LEWIS R. MORGAN, Circuit Judge:
The question for decision in this case is whether the district court erred in granting the government's motion for summary judgment in taxpayer's suit for tax refund. The facts are not disputed. The legal issue presented, however, is the validity of an IRS regulation requiring that a cost basis be used in determining the depletion deduction allowed a charitable organization for computation of net investment income. Because the regulation is entirely consistent with the statute it interprets, we affirm.
The following facts are gleaned from the record and are not in dispute. Taxpayer is a Texas non-profit charitable institution exempt from income tax pursuant to § 501(c)(3),1 Internal Revenue Code of 1954. Additionally, taxpayer is a "private foundation" as defined by § 509(a)2 of the Code. A substantial portion of taxpayer's income is generated by overriding royalty interests in oil and gas acquired by taxpayer in 1963 as gifts. At the time of donation, the donor's adjusted bases in the royalty interests were zero. In 1970, these royalty interests generated $67,875 in gross income for taxpayer.

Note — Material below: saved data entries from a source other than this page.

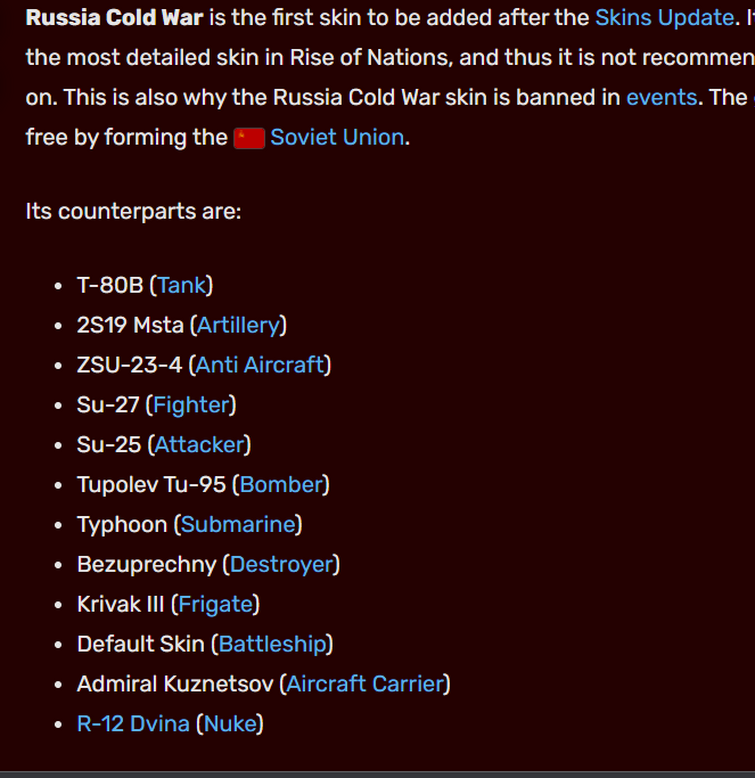Open the Destroyer link
The image size is (755, 778).
click(x=282, y=565)

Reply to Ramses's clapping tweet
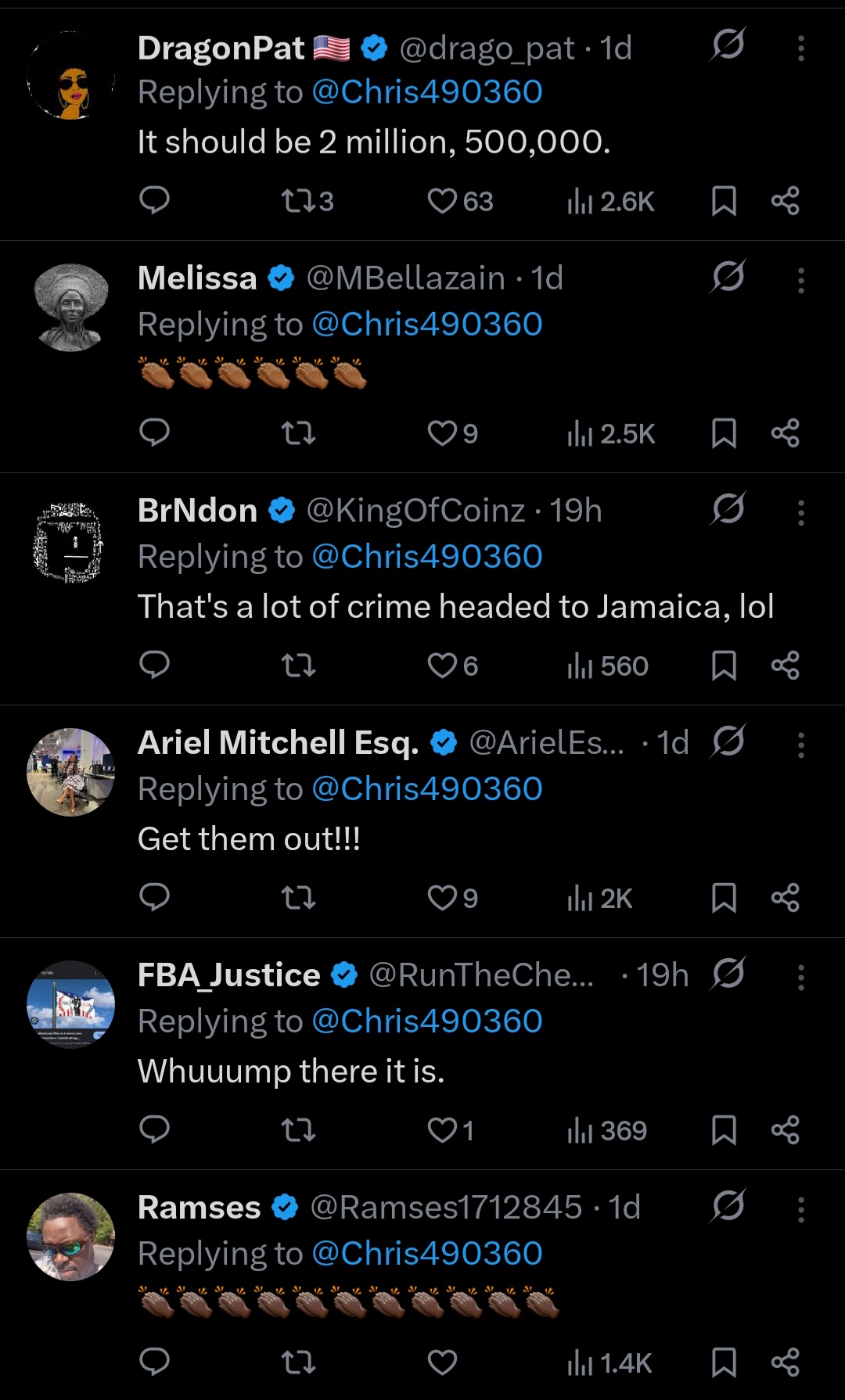(154, 1362)
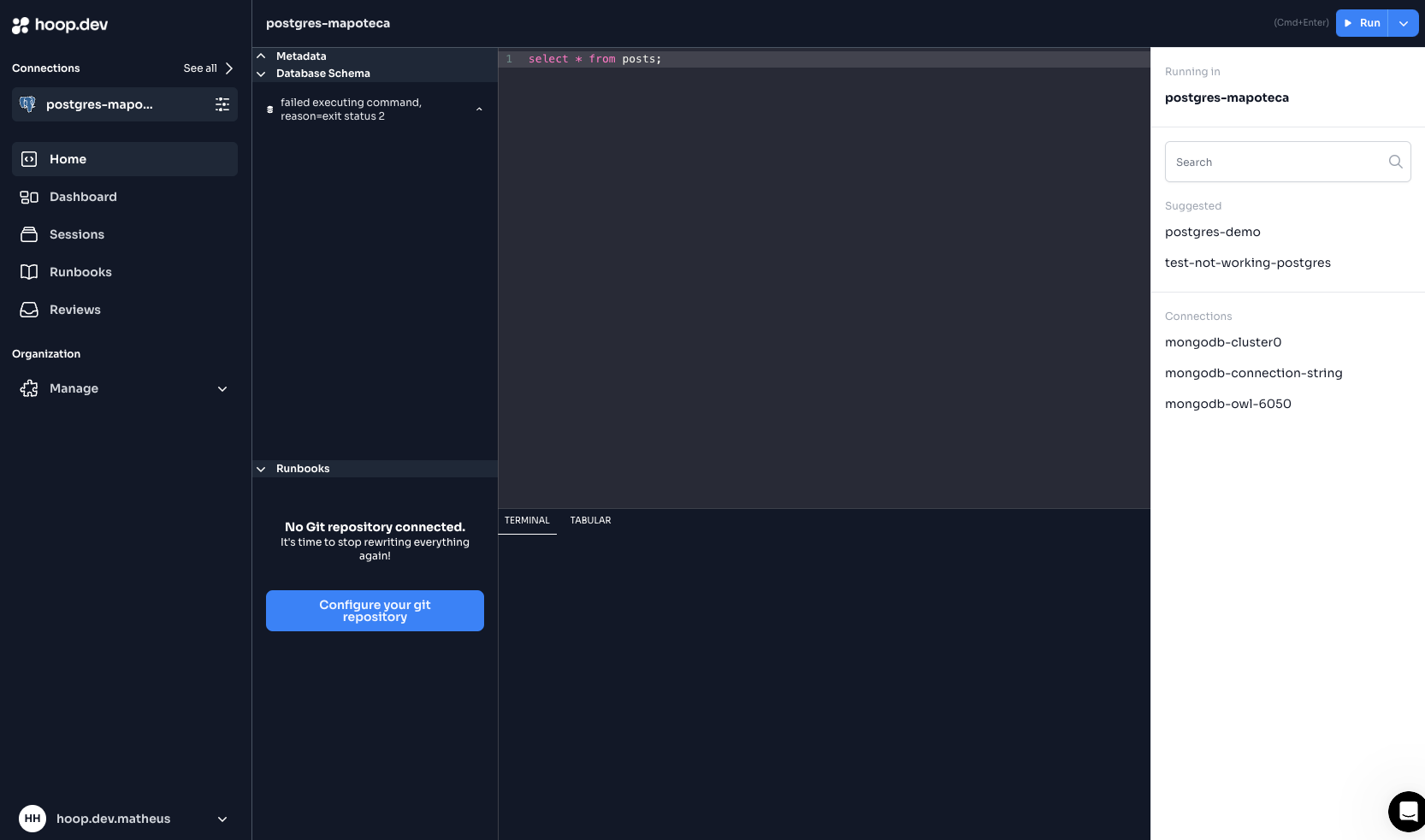Collapse the Database Schema section
Image resolution: width=1425 pixels, height=840 pixels.
tap(262, 74)
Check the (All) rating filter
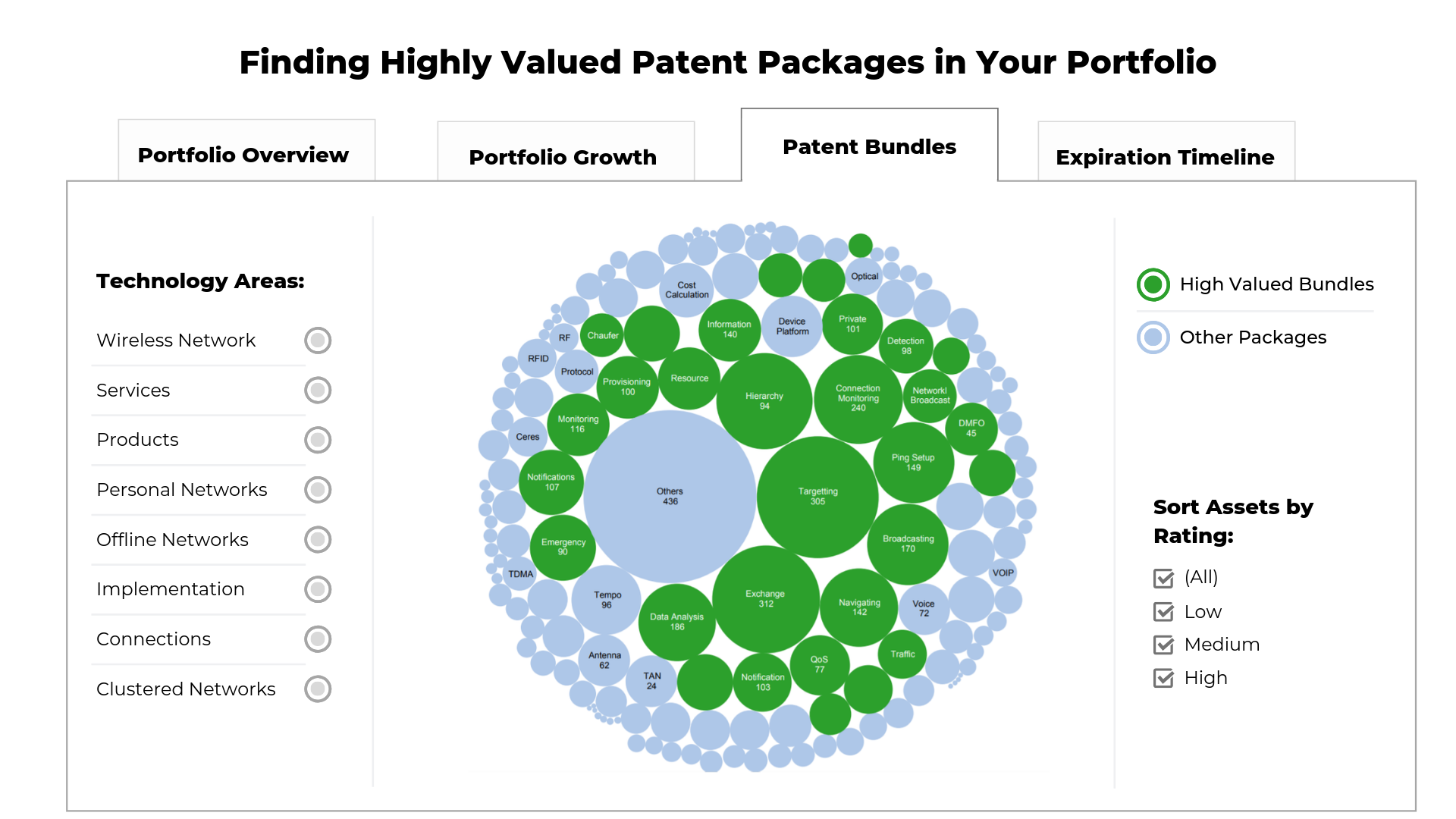Screen dimensions: 1456x819 point(1163,578)
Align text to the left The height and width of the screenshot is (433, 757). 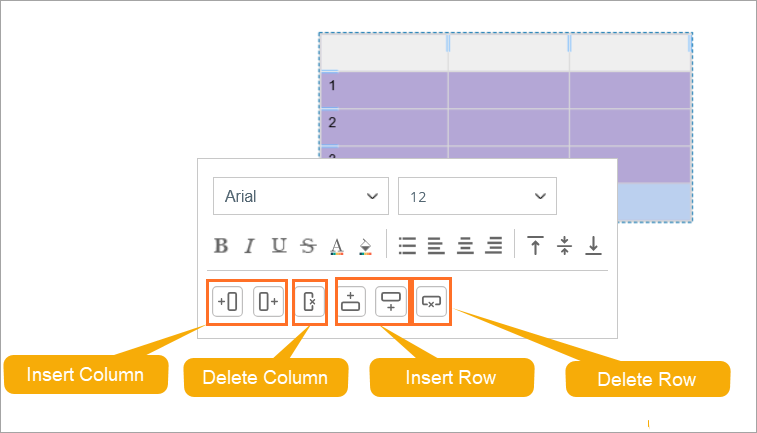[436, 245]
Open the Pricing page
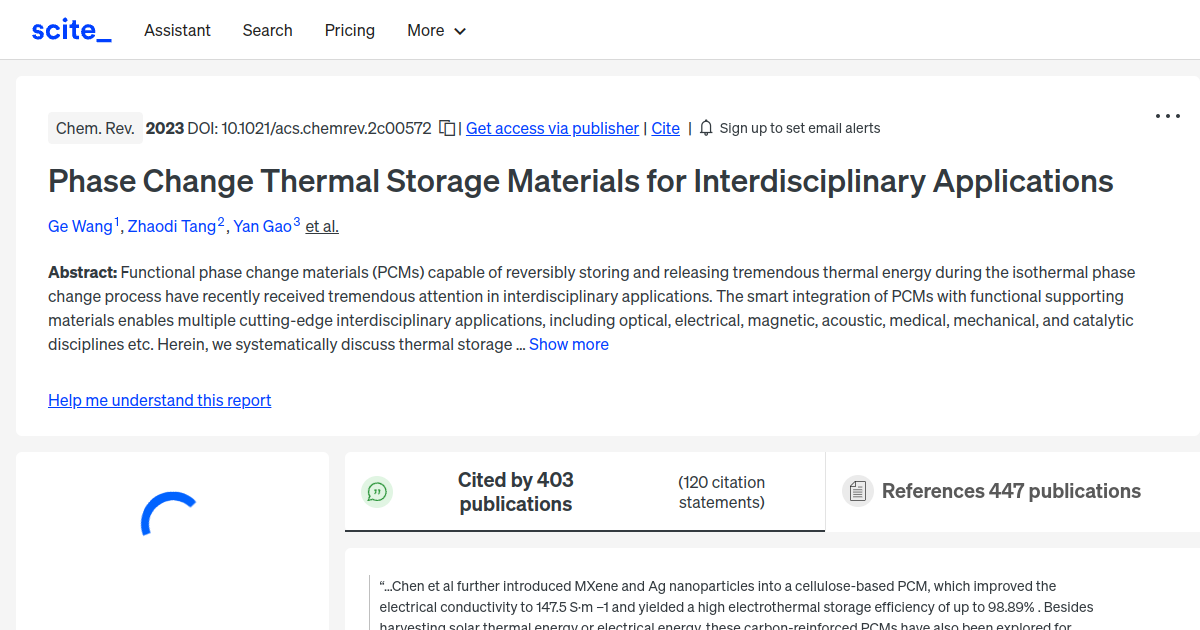Screen dimensions: 1200x630 pyautogui.click(x=349, y=30)
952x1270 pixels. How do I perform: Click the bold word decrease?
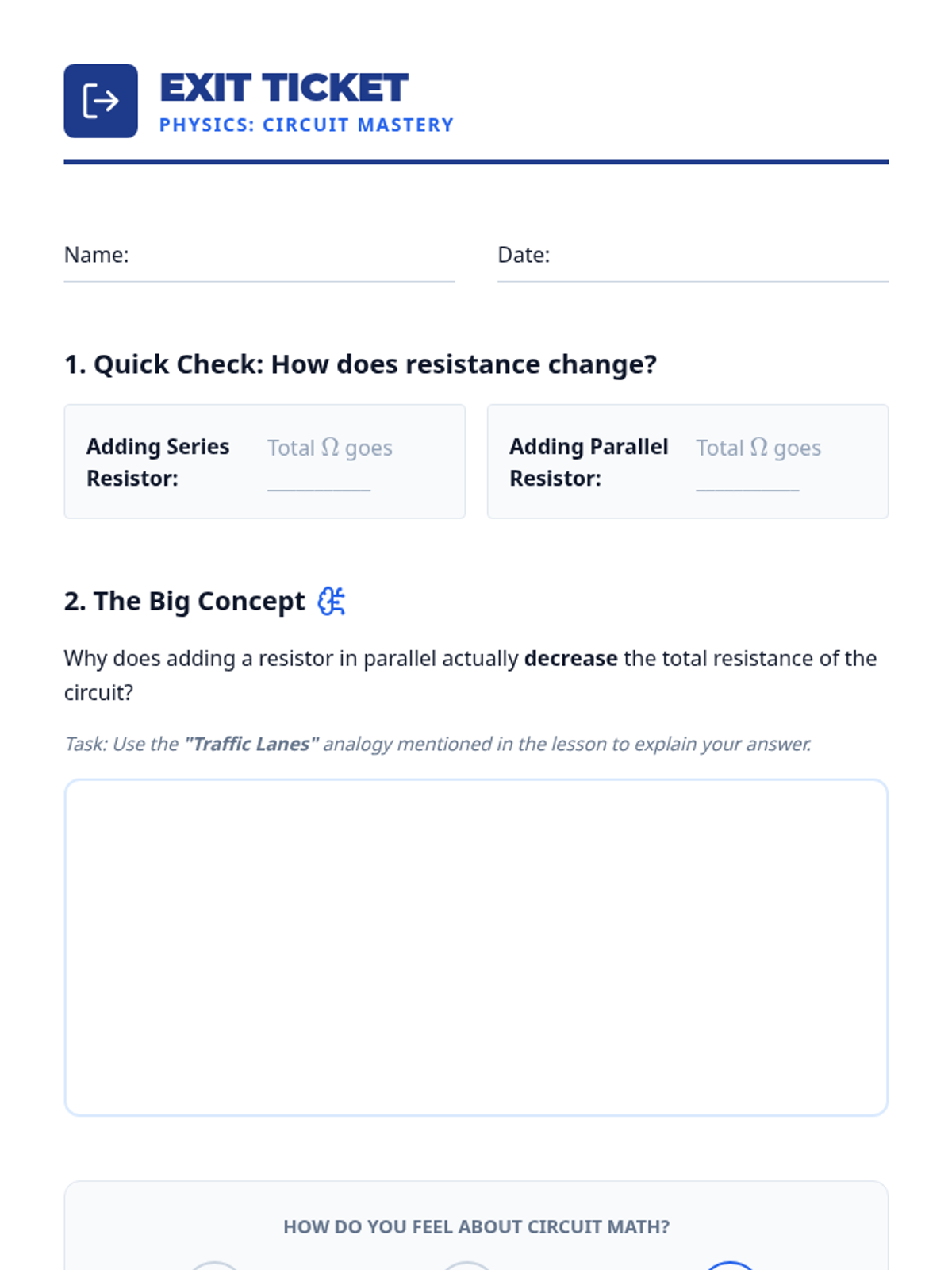570,659
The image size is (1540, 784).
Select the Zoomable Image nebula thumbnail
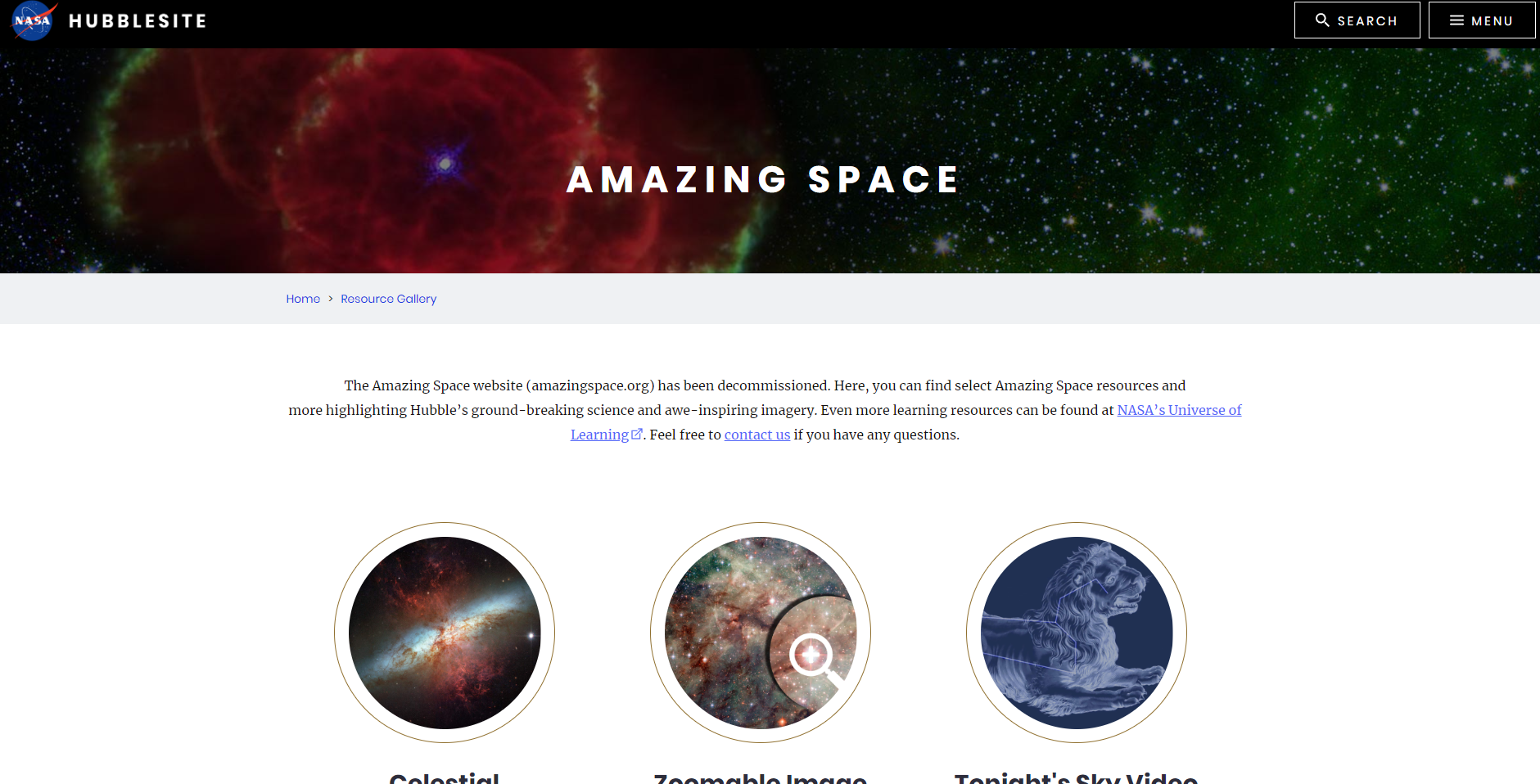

In its tax return for 1970, taxpayer reported $64,379 net investment income generated by the royalty interests. Pursuant to § 49403 of the Code, taxpayer paid 4% excise tax on its net investment income in the amount of $2,575. In 1972, however, taxpayer claimed a refund of $1,047 and interest generated by a previously unclaimed depletion deduction of $26,175 to its 1970 gross income. After waiving notice of claim disallowance, taxpayer filed this action for the partial refund of the excise tax paid in 1970.
Taxpayer premised its recovery on the ground that a Treasury regulation interpreting § 4940 erroneously required a cost basis for depletion rather than fair market value as of December 31, 1969. Taxpayer asserted that the regulation was inconsistent with the plain meaning of the underlying statute and was unreasonable. There being no dispute as to the underlying facts, the district court entertained cross motions for summary judgment. The district court then held that the regulation was valid and denied the refund, occasioning taxpayer's appeal.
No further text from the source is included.